▶ **Your goal**
Can you write out every line again from the one with "Select the third paytable page dot" through the end of the entries, requests included, adding 129 to each number in the coordinate answers?

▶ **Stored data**
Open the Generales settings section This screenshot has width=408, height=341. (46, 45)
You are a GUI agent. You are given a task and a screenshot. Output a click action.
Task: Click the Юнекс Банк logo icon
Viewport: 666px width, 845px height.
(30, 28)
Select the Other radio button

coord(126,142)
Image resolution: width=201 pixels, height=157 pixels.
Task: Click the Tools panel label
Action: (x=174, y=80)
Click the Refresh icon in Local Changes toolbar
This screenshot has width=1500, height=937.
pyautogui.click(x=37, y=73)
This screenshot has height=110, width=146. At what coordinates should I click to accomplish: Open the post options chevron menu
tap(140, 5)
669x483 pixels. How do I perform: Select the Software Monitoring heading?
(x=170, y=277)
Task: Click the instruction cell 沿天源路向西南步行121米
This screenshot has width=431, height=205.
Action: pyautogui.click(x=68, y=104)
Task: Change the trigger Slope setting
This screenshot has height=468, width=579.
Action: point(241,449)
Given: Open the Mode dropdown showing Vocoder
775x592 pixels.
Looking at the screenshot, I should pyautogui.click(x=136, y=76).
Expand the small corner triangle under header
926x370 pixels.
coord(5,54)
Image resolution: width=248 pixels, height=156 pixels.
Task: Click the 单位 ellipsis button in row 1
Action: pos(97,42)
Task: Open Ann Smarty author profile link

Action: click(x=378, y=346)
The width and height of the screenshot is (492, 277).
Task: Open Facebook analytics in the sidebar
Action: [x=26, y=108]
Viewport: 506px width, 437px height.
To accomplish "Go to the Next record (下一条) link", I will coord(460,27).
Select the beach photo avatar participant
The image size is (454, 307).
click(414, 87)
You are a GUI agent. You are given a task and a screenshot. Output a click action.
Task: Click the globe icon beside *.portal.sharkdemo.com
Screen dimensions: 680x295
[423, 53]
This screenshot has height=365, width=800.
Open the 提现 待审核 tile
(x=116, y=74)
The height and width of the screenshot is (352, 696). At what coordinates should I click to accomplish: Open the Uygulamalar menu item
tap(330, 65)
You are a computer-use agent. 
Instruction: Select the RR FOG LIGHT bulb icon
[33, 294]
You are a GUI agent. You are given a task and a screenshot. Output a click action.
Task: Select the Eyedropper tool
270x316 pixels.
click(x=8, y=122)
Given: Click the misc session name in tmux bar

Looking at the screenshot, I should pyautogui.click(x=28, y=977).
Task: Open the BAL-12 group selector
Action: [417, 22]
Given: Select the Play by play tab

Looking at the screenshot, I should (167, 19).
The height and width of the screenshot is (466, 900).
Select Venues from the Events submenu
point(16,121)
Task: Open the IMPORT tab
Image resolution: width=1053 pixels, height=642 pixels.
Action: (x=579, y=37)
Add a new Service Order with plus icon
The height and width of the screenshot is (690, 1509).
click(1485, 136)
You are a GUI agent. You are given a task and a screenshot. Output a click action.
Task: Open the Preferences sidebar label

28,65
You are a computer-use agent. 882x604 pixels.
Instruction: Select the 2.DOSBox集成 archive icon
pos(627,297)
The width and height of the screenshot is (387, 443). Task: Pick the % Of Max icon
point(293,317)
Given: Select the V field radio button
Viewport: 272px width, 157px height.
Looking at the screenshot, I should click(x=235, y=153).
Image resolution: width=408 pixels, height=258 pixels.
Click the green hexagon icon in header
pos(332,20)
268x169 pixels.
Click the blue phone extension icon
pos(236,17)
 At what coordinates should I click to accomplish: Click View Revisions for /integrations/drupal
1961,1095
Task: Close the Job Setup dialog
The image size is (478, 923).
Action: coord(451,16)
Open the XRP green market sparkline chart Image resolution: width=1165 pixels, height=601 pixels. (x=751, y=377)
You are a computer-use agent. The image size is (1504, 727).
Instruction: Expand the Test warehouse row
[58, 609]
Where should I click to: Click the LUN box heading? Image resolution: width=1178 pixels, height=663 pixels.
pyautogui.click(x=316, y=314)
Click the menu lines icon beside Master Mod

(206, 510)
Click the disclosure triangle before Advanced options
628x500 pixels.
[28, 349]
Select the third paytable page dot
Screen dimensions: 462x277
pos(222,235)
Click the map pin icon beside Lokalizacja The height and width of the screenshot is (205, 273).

▶ **Final result**
Select the third paytable page dot
Screen dimensions: 462x277
pos(351,364)
Click the map pin icon beside Lokalizacja The height and width of the screenshot is (205, 273).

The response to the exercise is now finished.